** Activity **
Output only the lines below from the one holding "Given: Click the" down to the one holding "364x220 pixels.", both end lines included and every picture dropped.

** Supplied entries **

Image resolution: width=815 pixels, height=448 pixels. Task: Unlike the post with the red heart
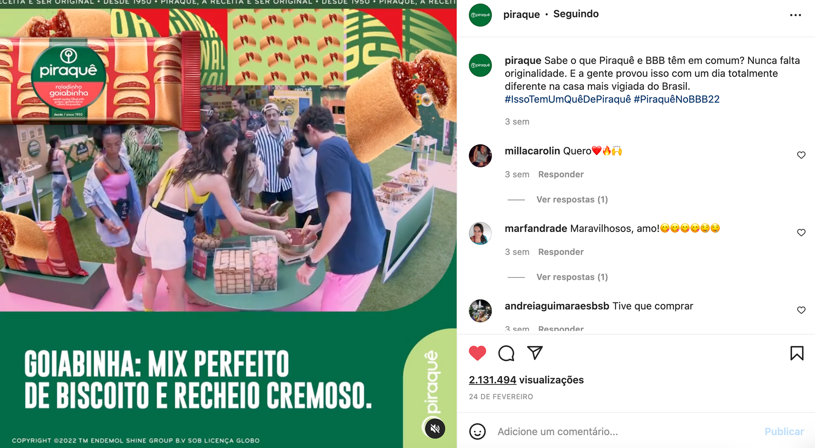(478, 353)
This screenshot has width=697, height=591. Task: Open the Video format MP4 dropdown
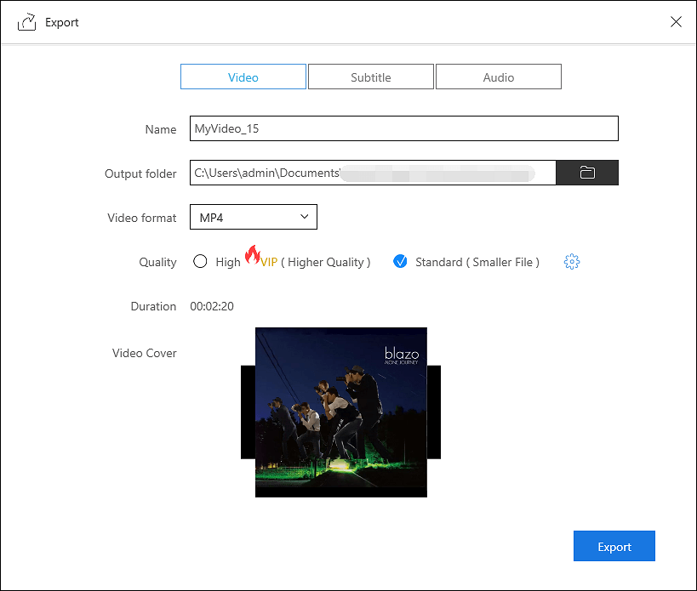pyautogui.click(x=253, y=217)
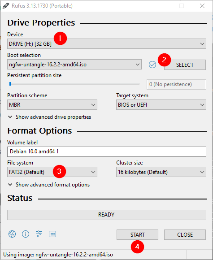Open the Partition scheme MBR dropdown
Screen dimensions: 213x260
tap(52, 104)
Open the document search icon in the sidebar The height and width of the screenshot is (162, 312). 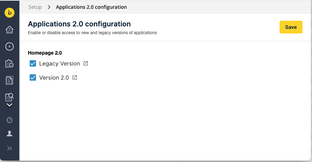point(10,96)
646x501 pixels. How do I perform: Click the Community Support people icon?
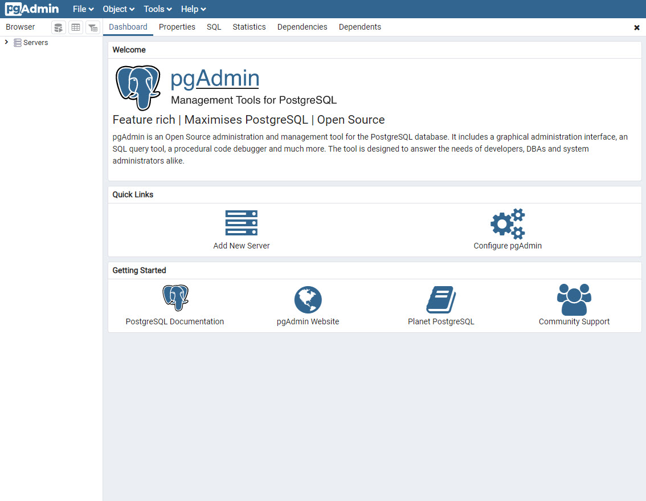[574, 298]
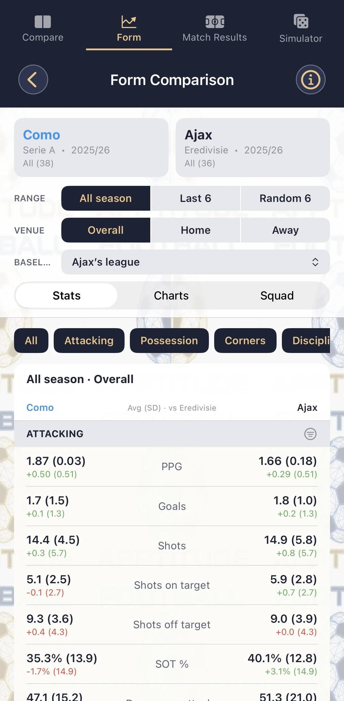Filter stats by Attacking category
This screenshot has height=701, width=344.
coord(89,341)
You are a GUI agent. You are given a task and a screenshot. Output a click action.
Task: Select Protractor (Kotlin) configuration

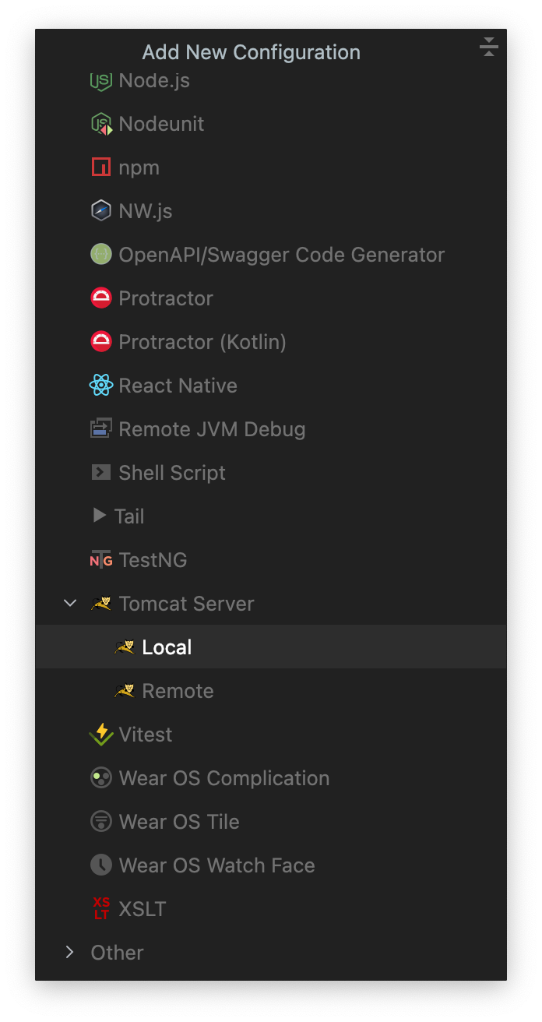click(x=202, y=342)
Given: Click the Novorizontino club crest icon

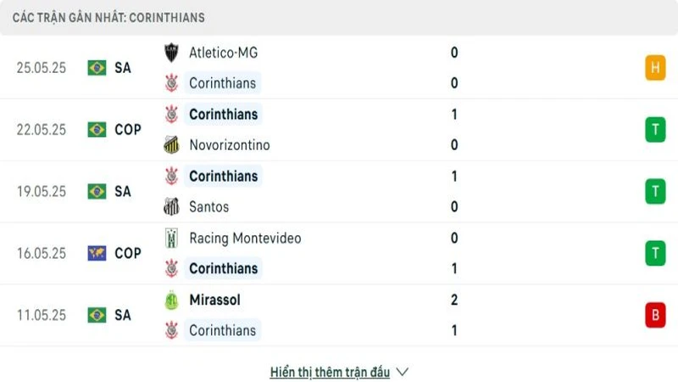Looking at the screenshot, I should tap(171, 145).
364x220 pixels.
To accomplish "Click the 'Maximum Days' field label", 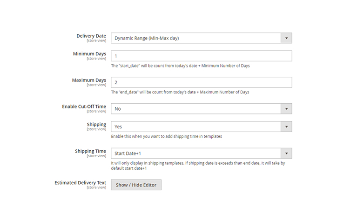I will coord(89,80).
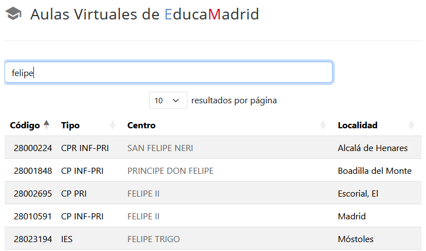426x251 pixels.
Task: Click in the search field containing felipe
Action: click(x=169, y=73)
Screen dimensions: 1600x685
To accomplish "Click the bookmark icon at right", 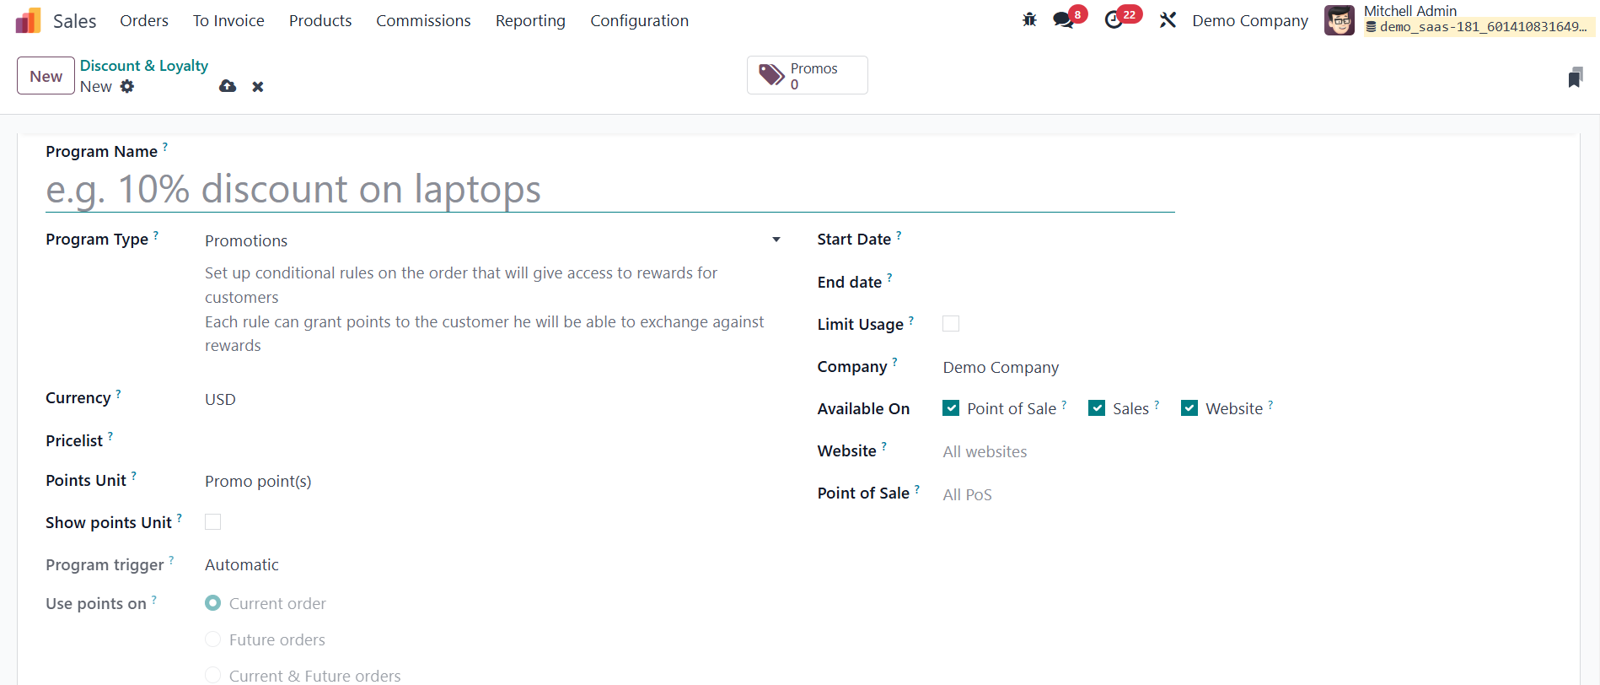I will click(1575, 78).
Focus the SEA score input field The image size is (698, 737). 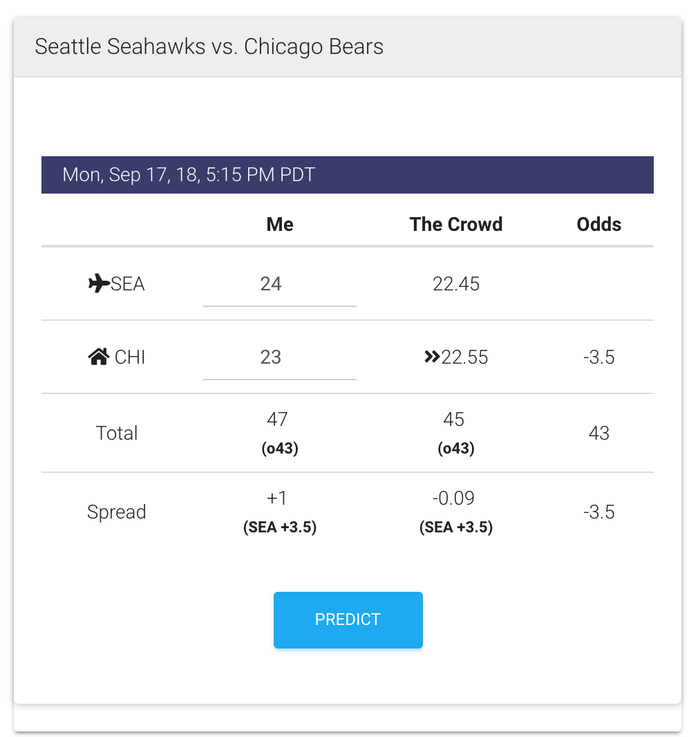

** Problem solution **
Given: Click the Novorizontino club crest icon

Looking at the screenshot, I should tap(171, 145).
364x220 pixels.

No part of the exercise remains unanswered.